Experian downplayed concerns from the security community that the issue could be systemic.
The tool, called the Experian Connect API, allows lenders to automate FICO-score queries. Bill Demirkapi is a sophomore at Rochester Institute of Technology and was shopping for student loans when he found a lender that would check his eligibility with just a name, address and date of birth, according to a published report.
Demirkapi was surprised and decided to take a peek at the code which showed that an connection to an Experian API was behind the tool, he said.

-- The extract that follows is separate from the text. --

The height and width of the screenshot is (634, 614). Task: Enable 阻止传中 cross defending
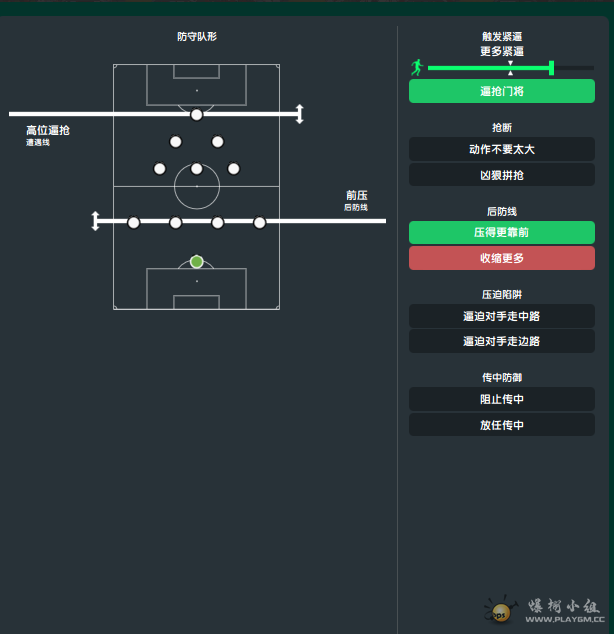click(x=502, y=399)
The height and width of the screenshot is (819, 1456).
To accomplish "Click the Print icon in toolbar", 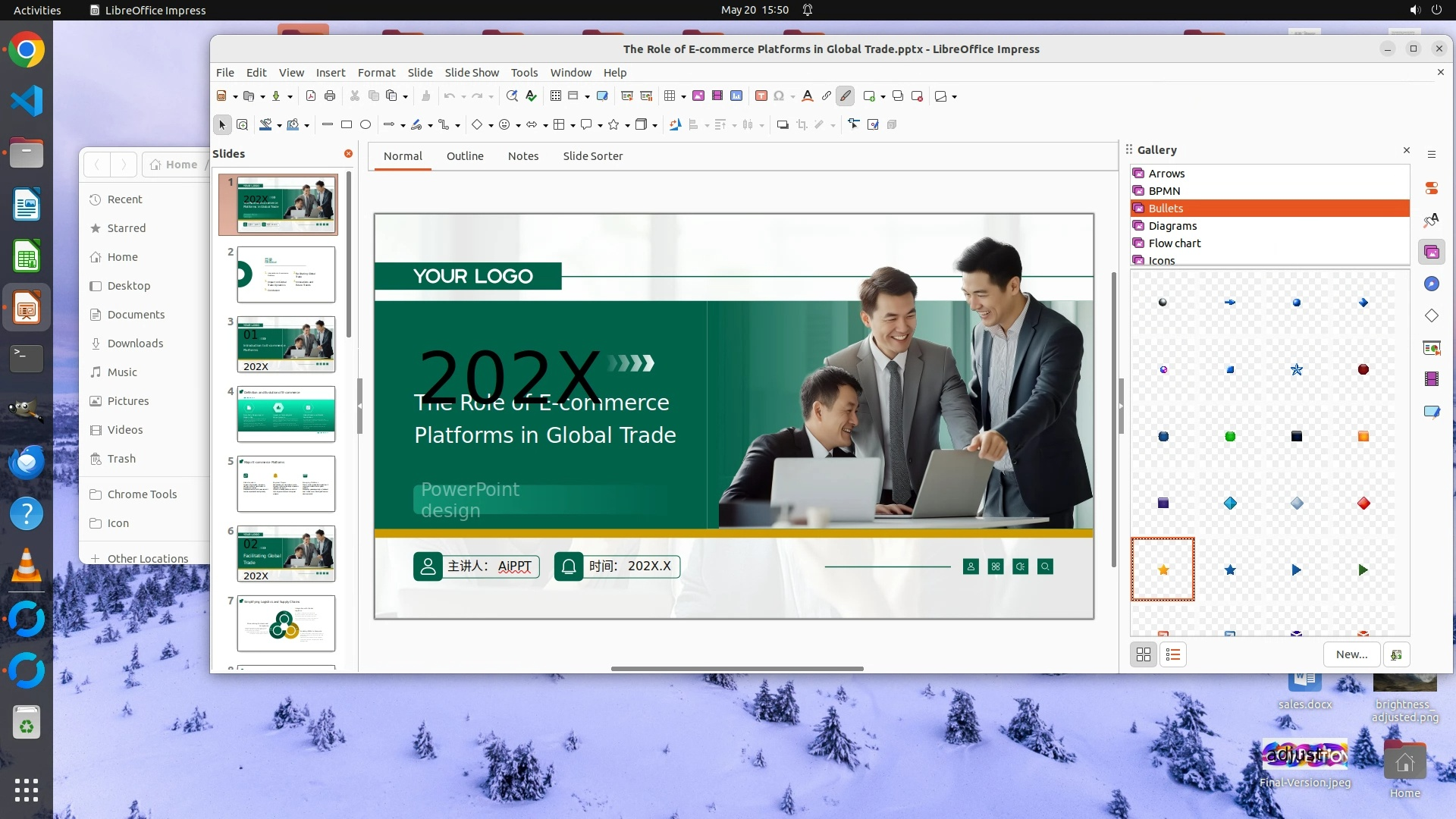I will coord(330,96).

“No one should be able to perform an Experian credit check with only publicly available information,” Demirkapi told Krebs On Security, which was the first to break the story of the leak. “Experian should mandate non-public information for promotional inquiries, otherwise an attacker who found a single vulnerability in a vendor could easily abuse Experian’s system.”
Demirkapi said he was even able to build a command-line tool that let him automate lookups, even after entering all zeros in the fields for date of birth, which he named, “Bill’s Cool Credit Score Lookup Utility.”
It should be noted that colossal security failures aren’t unknown for Experian, which in 2015 exposed 15 million T-Mobile customers’ data, including driver’s license and passport numbers.